Exercise details:
Restate exactly the lines below, from the one containing "The width and height of the screenshot is (275, 155)." through the final line, and leave out the pictures.

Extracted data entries
=== Section Start ===

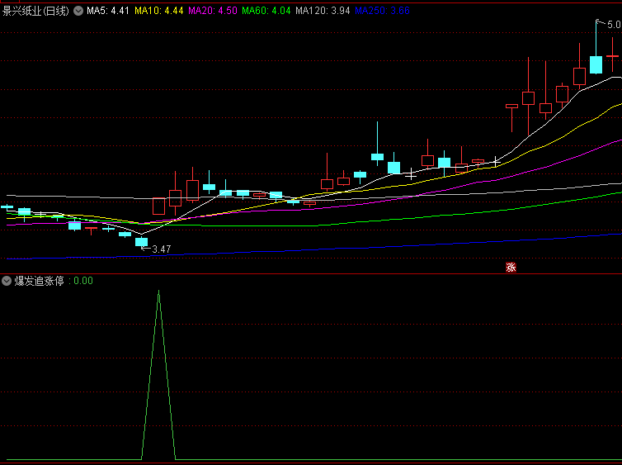This screenshot has width=622, height=465.
Task: Click the red 涨 marker icon
Action: coord(511,267)
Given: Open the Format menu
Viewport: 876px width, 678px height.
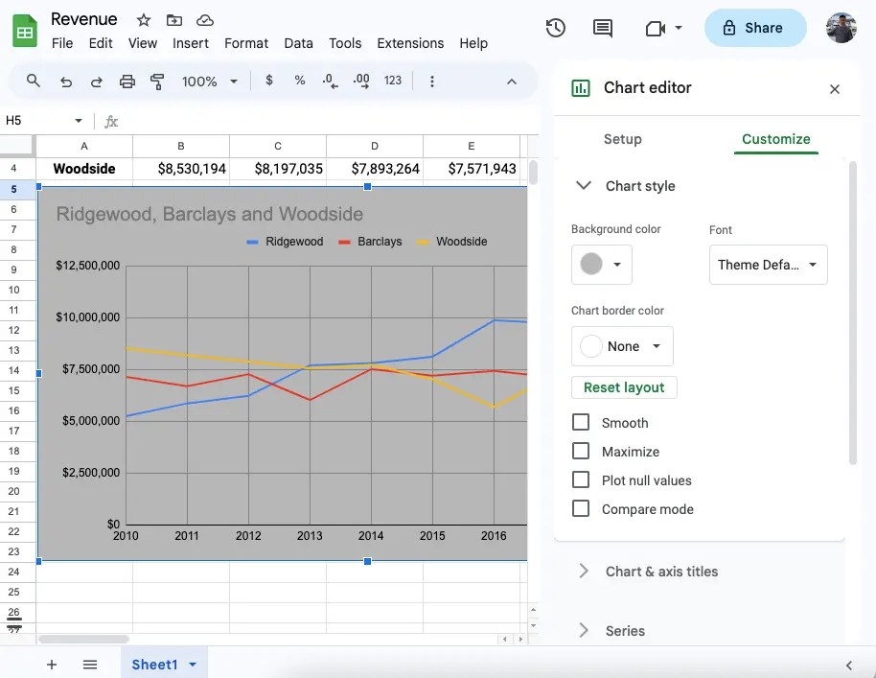Looking at the screenshot, I should [246, 43].
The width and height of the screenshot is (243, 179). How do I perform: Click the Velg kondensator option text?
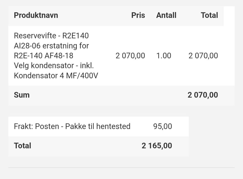pyautogui.click(x=54, y=66)
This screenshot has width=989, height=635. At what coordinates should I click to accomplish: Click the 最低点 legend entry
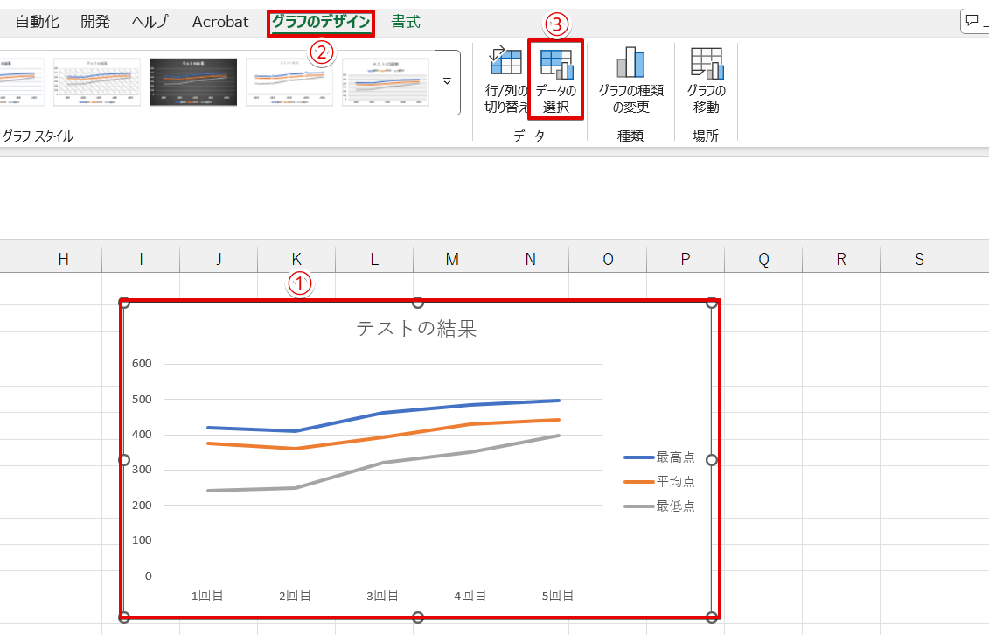point(674,506)
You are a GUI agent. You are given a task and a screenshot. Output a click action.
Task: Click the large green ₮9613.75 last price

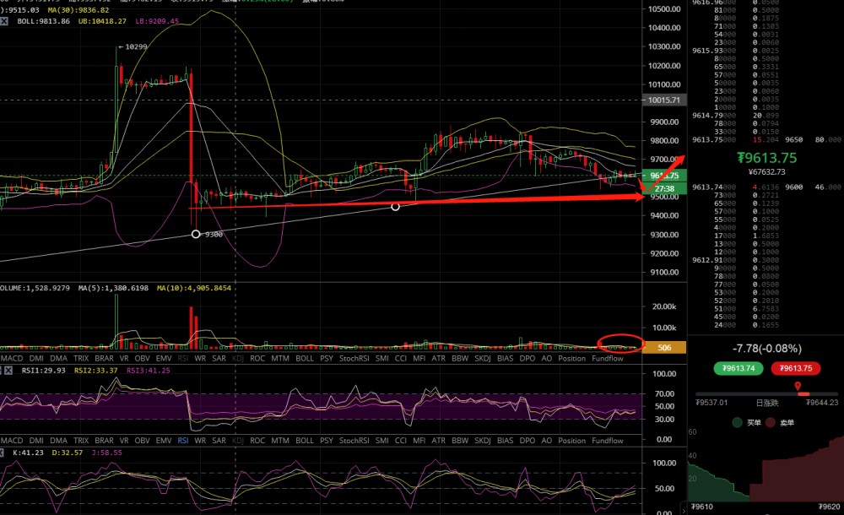766,157
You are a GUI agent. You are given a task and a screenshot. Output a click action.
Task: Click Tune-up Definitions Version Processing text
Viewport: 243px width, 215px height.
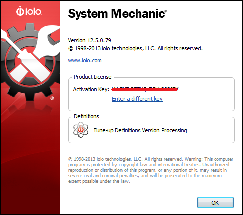click(x=140, y=130)
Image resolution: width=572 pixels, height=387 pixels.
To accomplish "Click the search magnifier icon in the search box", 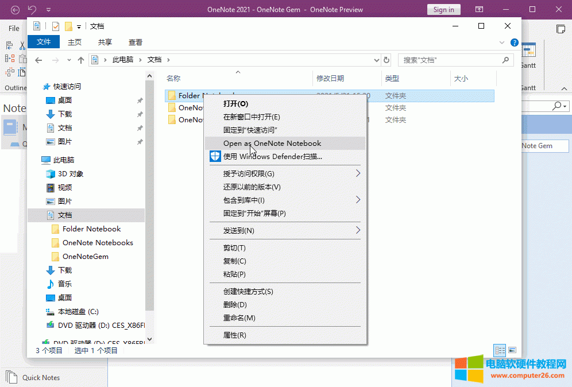I will [504, 59].
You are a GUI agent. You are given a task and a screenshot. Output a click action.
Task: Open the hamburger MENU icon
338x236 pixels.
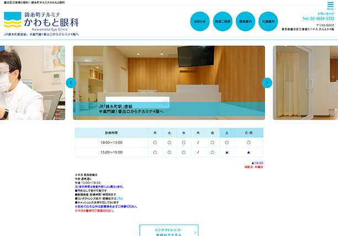pyautogui.click(x=330, y=6)
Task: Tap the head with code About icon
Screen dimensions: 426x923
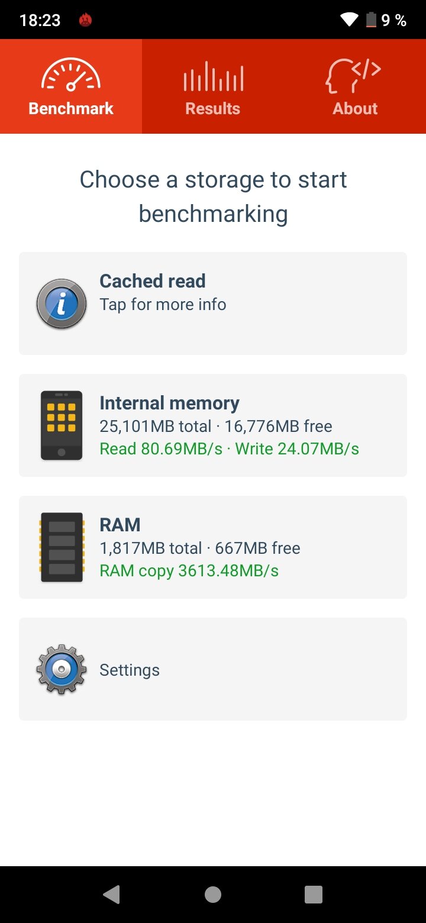Action: [x=354, y=75]
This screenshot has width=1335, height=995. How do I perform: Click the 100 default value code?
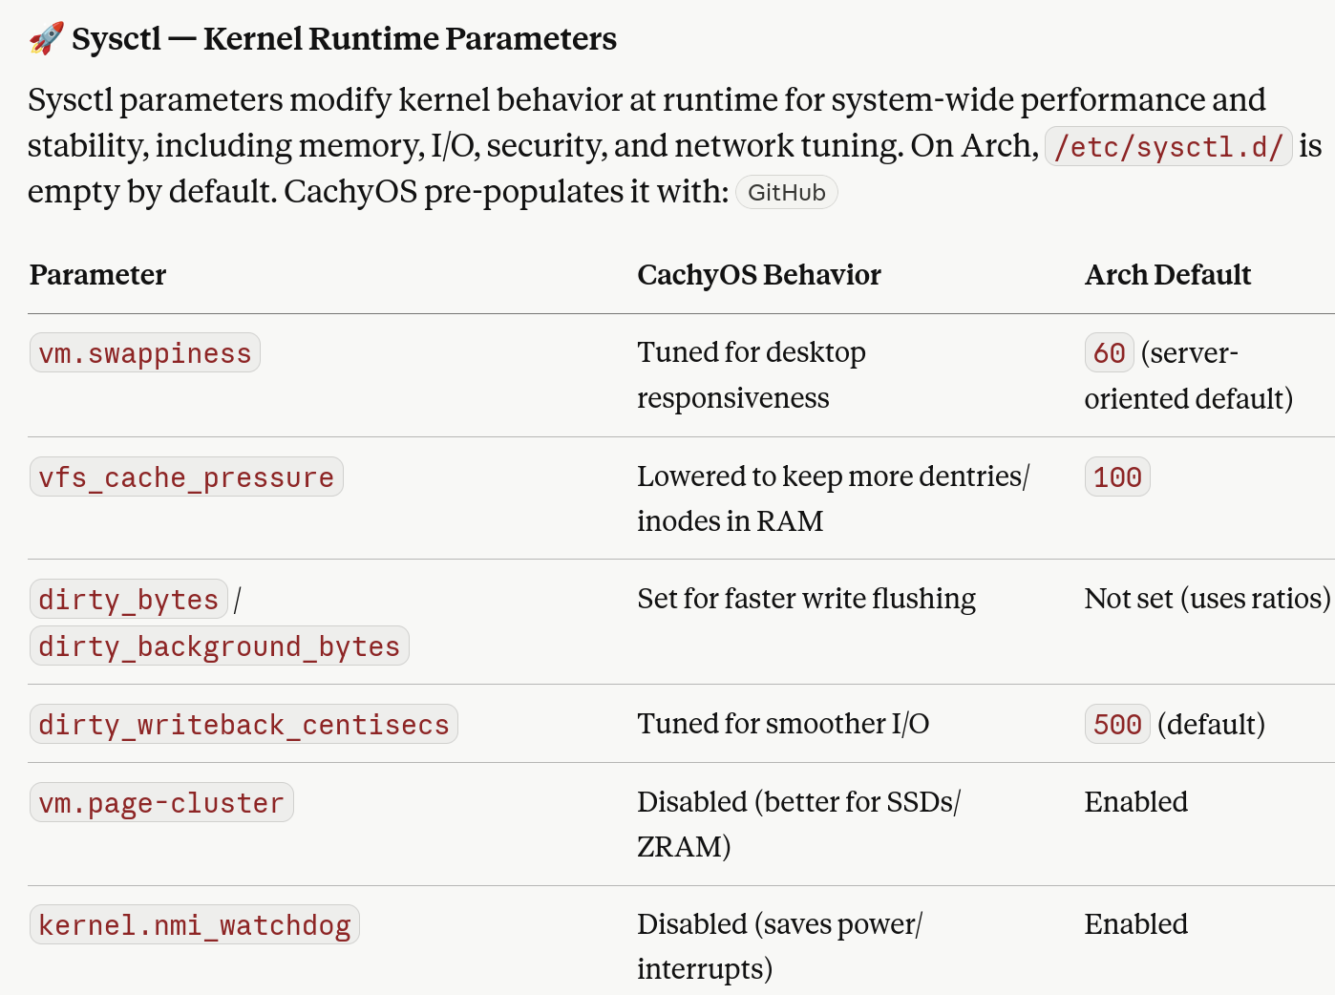click(1117, 476)
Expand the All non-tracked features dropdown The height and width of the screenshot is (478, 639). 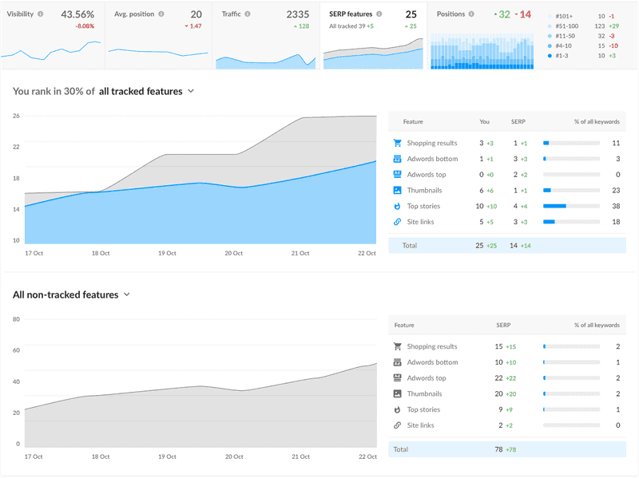click(127, 294)
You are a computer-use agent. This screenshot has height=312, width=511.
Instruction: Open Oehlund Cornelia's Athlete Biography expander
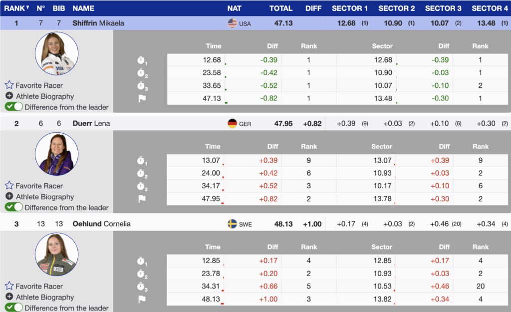click(9, 297)
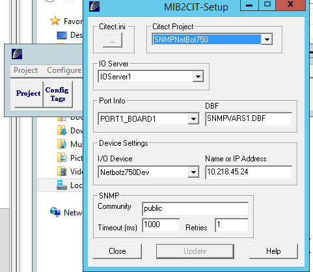Click the Help button
The width and height of the screenshot is (313, 272).
click(x=273, y=251)
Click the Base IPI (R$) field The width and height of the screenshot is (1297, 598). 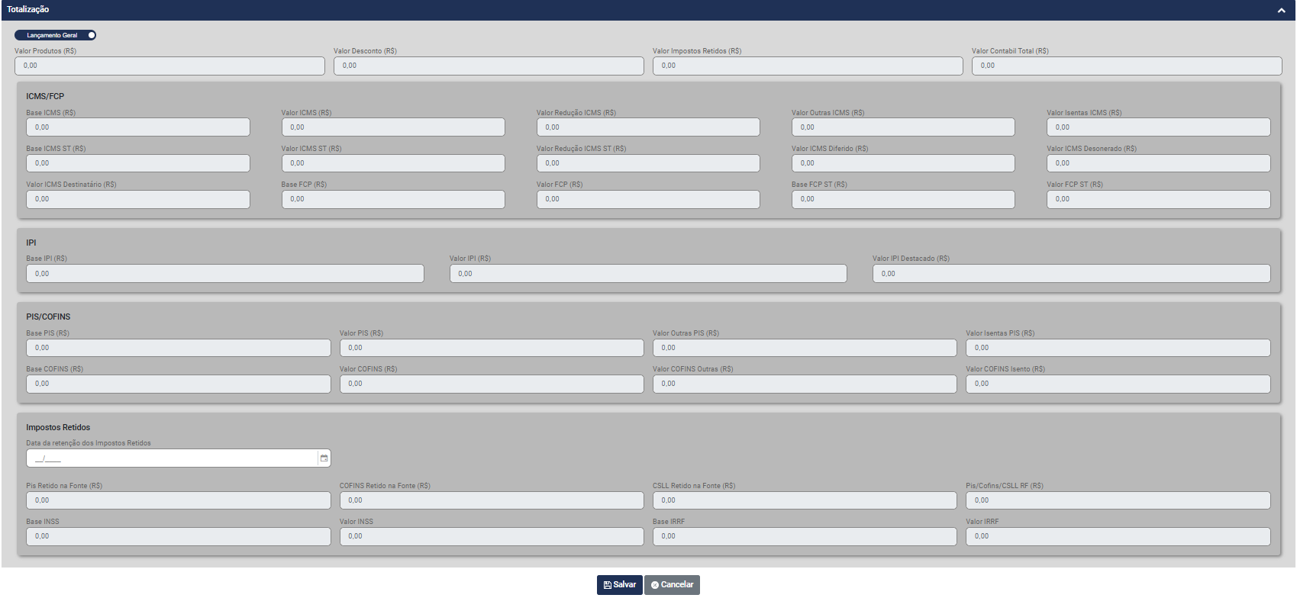point(225,274)
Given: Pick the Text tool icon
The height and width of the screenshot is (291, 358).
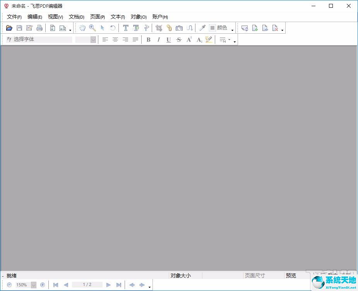Looking at the screenshot, I should pos(125,28).

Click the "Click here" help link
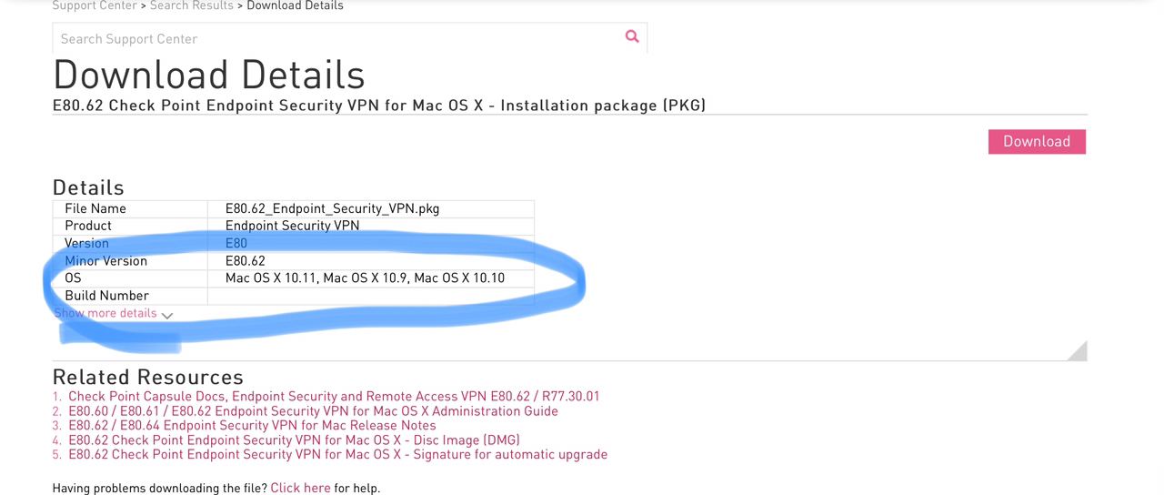(x=300, y=489)
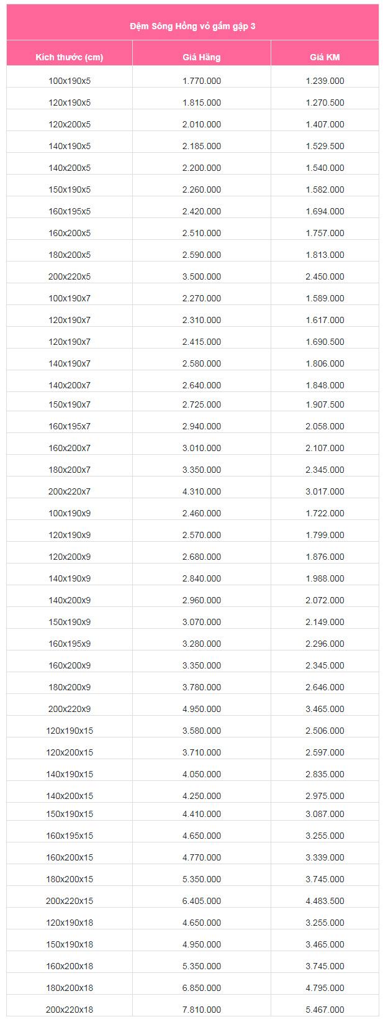This screenshot has width=383, height=1022.
Task: Select promo price 1.270.500
Action: tap(325, 103)
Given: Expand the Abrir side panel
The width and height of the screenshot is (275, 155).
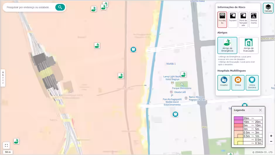Looking at the screenshot, I should [x=3, y=78].

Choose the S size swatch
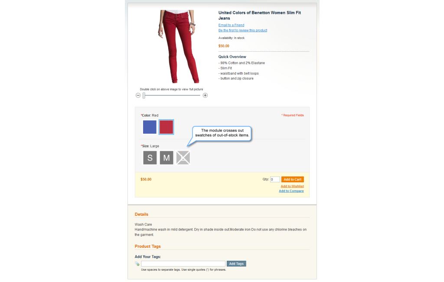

=== Section End ===

Exercise response:
The width and height of the screenshot is (275, 155).
Looking at the screenshot, I should [x=3, y=78].

Choose the S size swatch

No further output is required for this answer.